According to the news report below on the case against Alexander Rutskoi, what sum was he accused of embezzling, and where was he said to have placed it?

Selected excerpt –
·····

Evidence Weak on Rutskoi: Prosecutor

There is not enough evidence against Alexander Rutskoi to press criminal charges, according to the man hand-picked by President Boris Yeltsin's anti-corruption commission to pursue the case against the Russian vice president.

After reviewing 1, 000 pages of documents and interrogating Rutskoi for four hours Monday, Moscow Public Prosecutor Gennady Ponomaryov told The Moscow Tunes: "We do not see a crime".

Ponomaryov was chosen to pursue the corruption charges against Rutskoi after Russia's public prosecutor, Valentin Stepankov, was pulled off the case last week.

Yeltsin's anti-corruption commission removed Stepankov, the country's chief investigator, after implicating him in a shadowy alleged murder plot and implying that he could not remain impartial.

Ponomaryov's conclusions are likely to prove embarrassing for the Yeltsin commission, which accused Rutskoi on live television of embezzling $20 million in state funds and placing them in a Swiss bank account. The commission then put the Moscow prosecutor in charge of the case, handing him the documents on which its allegations were based.

In an interview late Monday, Ponomaryov said he did not see a basis for lodging criminal charges against either Rutskoi or Stepankov, both of whom are involved in pressing corruption charges against some of Yeltsin's closest ministers and advisers.

"According to the documents that we have and the explanation we have received, we do not see a crime", Ponomaryov said.

Rutskoi has roundly denied having anything to do with the alleged illegal Swiss bank account, the latest element in Russia's snowballing and sharply politicized corruption scandal.

The case against him was lodged after the rebellious vice president declared that he had 11 suitcases of evidence against top Yeltsin aides including First Deputy Prime Minister Vladimir Shumeiko. Rutskoi has not presented the evidence.

Stepankov, whose office has supported Rutsko's charges against Yeltsin's men, was implicated in an alleged plot to murder Andrei Makarov, a leading member of Yeltsin's anti-corruption panel.

The prosecutor has acknowledged having a conversation with a Russian _migr_, Dmitry Yakubovsky, in which the two men spoke of getting 'treatment" for Makarov. But he denied that the exchange represented a murder plot, as the president's investigators alleged, and Monday he received backing from Ponomaryov.

"From the taped conversation between the public prosecutor and Yakubovsky, fragments of which have been published, we also do not see a basis for immediately opening a criminal case", said Ponomaryov, who has served as Moscow's top prosecutor for the past four years.

Ponomaryov expects to meet soon with Stepankov to discuss the allegations against him. Officials say that this case is especially delicate, not only because Stepankov is Ponomaryov's superior, but also because Yakubovsky worked in the Moscow prosecutor's office for several years in the late 1980s.

Yakubovsky has been invited to come from his home in Canada to meet with investigators, but, as with other witnesses in the preliminary investigations, his appearance would be entirely voluntary, Ponomaryov said.

In a television interview last Friday, Rutskoi said that only the Russian public prosecutor, not the city prosecutor, should review a case involving "a senior official of the state". Nonetheless, he agreed to comply with Ponomaryov's request for an interview.

·····

Data records –
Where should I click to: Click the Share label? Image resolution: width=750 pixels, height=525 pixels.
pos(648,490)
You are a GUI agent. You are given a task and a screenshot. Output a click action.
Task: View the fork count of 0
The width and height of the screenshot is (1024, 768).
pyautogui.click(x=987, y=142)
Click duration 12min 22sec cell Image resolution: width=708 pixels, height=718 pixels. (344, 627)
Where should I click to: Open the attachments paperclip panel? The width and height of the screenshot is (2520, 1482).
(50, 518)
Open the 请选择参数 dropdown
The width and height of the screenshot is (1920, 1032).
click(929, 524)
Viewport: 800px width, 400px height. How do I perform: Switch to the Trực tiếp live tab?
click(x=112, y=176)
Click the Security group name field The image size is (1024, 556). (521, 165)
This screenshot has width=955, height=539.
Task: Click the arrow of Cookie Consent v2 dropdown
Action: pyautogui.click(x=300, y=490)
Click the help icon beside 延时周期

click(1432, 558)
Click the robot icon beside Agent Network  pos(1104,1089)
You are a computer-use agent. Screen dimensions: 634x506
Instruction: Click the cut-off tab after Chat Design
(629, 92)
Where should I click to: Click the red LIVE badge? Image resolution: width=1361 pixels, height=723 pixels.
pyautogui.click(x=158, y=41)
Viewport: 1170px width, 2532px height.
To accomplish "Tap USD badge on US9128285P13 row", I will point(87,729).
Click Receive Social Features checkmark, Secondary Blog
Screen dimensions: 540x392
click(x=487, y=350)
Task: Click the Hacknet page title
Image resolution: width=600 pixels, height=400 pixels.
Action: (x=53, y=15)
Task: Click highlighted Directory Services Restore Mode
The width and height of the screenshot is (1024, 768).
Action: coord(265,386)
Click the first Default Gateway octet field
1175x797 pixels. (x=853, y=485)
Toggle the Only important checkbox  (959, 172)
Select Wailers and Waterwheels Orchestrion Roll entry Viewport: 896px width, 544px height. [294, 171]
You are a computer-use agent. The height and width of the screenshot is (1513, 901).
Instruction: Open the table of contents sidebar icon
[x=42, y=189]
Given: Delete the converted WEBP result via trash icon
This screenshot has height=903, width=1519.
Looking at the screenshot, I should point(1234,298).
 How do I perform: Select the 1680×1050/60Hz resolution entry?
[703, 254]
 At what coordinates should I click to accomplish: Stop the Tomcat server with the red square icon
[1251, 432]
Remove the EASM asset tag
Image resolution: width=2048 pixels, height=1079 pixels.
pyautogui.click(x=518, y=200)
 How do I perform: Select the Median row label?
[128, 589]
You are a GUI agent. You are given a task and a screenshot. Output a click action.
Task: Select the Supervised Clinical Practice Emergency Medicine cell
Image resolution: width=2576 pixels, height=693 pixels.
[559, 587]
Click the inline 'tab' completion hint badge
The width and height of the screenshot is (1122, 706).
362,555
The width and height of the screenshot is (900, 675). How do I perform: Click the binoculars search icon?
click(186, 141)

·····

Response below –
He was accused of embezzling $20 million in state funds and placing it in a Swiss bank account.